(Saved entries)
◆ ◆ ◆ ◆ ◆
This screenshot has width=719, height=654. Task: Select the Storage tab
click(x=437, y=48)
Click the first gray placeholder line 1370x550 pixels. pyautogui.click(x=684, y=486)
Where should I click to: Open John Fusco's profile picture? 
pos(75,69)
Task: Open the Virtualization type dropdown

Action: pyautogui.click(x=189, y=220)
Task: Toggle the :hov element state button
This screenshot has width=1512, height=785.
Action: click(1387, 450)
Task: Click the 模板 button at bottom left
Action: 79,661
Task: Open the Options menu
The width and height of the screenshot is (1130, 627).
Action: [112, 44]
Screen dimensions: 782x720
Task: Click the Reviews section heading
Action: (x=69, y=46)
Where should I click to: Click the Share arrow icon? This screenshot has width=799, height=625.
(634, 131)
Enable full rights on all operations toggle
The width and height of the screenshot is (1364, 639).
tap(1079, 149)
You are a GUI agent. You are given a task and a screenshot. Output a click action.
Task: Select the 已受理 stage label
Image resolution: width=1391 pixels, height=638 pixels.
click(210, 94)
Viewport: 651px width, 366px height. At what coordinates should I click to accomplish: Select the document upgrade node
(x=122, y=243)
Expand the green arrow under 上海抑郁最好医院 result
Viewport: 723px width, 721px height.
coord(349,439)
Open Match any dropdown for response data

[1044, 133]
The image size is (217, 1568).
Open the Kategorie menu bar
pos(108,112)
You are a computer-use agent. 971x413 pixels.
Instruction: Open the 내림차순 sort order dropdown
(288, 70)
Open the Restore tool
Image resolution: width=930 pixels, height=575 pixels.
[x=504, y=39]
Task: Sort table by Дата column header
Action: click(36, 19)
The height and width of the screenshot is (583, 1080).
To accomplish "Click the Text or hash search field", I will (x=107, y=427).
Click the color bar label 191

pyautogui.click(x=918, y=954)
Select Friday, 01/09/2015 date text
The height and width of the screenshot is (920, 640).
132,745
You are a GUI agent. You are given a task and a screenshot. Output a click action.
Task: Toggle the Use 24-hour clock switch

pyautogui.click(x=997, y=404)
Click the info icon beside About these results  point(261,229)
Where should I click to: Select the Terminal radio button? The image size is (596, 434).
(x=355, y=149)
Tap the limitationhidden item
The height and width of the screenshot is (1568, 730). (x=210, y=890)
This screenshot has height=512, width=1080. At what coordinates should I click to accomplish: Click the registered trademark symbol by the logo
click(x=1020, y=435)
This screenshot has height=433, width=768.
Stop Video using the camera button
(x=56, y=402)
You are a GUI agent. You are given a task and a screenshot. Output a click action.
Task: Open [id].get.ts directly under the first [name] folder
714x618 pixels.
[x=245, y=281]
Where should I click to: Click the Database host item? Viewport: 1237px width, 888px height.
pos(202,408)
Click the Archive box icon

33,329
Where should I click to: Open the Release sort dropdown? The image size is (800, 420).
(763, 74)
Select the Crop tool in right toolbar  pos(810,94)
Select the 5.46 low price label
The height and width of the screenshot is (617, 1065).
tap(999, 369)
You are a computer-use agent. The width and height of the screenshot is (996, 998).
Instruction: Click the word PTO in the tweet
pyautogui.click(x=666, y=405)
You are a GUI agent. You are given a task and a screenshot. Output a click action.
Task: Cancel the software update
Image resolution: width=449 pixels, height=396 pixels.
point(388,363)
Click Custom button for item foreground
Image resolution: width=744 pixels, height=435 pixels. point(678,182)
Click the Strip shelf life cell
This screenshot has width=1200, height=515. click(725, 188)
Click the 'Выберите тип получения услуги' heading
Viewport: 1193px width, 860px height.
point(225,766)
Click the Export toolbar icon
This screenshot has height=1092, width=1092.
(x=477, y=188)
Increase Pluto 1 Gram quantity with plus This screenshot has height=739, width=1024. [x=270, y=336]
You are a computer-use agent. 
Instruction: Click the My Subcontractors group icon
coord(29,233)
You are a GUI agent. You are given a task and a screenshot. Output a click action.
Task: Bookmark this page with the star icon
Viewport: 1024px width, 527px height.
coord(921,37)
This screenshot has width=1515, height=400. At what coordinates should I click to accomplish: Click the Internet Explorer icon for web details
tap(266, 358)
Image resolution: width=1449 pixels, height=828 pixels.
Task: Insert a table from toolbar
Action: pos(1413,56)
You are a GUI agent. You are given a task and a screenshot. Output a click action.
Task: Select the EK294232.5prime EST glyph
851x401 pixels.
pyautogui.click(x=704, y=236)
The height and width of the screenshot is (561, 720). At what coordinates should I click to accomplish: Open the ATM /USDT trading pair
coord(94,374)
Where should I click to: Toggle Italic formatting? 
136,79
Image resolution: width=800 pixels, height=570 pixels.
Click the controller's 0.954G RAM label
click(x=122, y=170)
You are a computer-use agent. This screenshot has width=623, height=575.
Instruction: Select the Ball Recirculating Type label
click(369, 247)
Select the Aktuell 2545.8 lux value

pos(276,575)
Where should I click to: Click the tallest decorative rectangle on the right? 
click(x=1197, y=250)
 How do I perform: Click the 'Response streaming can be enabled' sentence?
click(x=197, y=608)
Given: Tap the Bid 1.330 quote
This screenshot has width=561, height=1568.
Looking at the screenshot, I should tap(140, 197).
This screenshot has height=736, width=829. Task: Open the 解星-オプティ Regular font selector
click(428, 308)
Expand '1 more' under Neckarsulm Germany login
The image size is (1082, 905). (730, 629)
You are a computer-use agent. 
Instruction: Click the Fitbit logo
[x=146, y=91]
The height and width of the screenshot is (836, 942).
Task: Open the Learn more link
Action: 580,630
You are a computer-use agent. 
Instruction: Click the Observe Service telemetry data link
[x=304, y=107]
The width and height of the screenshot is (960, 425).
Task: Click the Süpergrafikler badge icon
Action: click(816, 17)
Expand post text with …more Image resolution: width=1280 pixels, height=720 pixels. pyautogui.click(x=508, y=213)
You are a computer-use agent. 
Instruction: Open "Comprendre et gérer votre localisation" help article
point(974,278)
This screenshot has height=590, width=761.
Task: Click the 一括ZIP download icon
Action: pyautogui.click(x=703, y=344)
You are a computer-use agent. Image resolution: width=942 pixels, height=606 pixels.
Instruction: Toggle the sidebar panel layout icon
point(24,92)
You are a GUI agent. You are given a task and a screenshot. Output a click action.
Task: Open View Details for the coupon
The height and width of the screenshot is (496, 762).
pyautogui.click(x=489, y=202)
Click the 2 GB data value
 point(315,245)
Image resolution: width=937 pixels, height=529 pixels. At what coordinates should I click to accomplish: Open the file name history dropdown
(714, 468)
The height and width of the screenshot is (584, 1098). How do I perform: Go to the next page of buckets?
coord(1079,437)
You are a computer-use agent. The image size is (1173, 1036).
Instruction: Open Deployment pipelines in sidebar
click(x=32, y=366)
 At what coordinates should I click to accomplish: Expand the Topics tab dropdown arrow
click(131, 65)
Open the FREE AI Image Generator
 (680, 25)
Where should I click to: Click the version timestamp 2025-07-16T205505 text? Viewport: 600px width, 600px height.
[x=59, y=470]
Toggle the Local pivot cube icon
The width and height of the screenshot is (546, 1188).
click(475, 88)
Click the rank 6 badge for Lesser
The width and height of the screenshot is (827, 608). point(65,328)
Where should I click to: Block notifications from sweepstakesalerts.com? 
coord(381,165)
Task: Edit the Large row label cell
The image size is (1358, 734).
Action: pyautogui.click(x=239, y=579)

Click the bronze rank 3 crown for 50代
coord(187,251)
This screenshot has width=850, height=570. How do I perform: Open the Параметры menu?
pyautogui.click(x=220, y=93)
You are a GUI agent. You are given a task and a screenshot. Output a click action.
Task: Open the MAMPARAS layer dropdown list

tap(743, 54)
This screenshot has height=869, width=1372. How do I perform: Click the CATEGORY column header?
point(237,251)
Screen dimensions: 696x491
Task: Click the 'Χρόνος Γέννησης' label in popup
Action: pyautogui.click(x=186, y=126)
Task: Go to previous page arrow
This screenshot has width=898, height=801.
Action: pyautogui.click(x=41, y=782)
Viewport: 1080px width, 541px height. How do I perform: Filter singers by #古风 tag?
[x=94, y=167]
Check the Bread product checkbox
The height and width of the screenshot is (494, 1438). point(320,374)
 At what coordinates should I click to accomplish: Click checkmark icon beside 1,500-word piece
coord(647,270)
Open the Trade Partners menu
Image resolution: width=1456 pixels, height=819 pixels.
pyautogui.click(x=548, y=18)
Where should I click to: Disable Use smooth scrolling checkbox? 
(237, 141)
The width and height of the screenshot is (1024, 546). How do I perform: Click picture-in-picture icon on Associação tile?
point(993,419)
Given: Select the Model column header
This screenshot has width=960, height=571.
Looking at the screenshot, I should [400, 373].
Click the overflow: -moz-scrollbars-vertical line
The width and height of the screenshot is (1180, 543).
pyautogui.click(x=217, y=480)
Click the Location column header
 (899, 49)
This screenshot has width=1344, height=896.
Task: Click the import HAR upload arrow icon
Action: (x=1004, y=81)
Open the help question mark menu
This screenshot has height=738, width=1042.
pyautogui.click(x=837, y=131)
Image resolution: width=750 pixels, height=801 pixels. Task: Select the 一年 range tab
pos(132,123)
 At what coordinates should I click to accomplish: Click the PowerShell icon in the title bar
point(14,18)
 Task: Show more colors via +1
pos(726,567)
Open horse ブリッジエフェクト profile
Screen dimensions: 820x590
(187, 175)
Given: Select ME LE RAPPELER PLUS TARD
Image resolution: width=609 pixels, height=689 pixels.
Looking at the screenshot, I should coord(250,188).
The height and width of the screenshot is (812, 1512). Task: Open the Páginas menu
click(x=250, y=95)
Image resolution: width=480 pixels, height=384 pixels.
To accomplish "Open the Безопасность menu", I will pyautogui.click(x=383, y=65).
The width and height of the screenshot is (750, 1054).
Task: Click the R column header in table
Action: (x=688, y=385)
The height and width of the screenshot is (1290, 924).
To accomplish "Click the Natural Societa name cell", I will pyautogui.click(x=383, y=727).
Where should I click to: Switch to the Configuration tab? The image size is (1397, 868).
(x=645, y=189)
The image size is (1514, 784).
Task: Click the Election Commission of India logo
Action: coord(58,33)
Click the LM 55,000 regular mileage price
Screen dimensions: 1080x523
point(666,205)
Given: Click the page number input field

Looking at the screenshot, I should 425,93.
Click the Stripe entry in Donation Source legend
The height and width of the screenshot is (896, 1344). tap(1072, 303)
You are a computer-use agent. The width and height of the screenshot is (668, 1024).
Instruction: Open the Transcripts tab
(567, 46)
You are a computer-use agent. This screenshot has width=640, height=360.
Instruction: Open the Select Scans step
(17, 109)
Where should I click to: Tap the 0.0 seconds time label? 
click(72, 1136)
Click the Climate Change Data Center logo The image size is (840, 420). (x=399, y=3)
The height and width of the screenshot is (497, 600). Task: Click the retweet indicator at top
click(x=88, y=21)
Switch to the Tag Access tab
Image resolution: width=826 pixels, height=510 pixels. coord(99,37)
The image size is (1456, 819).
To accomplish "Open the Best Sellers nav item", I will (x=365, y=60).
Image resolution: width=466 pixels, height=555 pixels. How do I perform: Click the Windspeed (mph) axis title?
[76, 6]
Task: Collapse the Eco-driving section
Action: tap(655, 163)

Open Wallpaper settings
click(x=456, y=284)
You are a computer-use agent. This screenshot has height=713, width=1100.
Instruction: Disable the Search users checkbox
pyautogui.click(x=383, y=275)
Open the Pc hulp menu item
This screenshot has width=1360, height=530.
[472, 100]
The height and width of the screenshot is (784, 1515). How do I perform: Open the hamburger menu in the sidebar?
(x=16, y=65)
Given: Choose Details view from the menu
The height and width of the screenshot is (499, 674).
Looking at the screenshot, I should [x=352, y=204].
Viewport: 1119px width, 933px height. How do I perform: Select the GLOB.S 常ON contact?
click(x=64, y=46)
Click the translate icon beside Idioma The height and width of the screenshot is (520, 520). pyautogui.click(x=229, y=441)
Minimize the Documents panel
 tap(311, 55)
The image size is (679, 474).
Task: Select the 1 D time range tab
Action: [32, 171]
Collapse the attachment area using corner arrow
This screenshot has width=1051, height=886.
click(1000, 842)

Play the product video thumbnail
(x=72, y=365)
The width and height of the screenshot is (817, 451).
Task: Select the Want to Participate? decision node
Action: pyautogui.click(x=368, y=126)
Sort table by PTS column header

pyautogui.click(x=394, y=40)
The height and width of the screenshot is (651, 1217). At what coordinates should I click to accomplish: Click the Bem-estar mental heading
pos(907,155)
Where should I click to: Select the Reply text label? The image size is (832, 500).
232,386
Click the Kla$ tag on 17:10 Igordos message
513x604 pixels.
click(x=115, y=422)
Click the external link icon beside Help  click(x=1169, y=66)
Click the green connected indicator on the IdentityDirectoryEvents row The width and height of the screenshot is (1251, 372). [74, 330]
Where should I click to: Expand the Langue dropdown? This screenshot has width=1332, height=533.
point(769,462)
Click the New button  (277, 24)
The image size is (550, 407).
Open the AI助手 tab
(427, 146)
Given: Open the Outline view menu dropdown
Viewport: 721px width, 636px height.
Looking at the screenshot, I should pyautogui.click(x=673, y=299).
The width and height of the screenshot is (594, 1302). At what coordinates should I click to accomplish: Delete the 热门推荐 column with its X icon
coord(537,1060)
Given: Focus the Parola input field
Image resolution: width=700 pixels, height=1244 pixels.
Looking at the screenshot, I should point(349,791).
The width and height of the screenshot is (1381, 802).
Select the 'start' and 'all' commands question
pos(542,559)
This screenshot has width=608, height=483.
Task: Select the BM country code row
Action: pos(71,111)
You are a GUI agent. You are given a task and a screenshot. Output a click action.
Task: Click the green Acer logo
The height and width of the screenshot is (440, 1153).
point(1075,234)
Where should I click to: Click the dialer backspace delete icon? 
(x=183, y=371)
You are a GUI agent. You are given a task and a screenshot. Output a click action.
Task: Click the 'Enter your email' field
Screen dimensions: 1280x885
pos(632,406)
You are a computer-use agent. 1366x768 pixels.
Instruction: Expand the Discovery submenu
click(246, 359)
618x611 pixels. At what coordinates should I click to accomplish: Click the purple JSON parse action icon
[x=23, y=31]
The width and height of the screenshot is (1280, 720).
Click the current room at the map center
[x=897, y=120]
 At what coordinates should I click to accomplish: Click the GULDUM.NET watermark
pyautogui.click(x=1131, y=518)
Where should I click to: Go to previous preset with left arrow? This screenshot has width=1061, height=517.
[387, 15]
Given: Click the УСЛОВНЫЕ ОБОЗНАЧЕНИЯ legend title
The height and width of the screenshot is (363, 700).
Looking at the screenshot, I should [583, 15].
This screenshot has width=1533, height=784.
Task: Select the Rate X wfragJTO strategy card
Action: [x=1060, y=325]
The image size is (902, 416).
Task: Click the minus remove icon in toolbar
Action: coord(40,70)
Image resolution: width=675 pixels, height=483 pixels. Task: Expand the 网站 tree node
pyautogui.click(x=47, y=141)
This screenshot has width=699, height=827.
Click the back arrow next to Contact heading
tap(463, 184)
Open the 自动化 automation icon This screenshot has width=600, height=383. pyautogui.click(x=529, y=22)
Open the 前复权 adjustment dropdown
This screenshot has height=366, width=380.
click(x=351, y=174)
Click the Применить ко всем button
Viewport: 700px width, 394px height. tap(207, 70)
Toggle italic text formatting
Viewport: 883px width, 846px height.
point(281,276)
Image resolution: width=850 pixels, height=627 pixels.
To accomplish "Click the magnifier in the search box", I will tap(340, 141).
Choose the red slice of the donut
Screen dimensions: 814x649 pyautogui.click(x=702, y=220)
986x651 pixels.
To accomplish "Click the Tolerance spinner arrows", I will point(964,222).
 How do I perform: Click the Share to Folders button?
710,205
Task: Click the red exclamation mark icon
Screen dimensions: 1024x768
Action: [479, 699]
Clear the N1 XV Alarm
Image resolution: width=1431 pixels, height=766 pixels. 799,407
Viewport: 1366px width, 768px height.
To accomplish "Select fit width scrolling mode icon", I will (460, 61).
◆ ◆ ◆ ◆ ◆
Out of the entries, pull every line that mentions "first".

▶ ANSWER AREA
Click the first gray placeholder line 1370x550 pixels. pyautogui.click(x=684, y=486)
Task: Open [id].get.ts directly under the first [name] folder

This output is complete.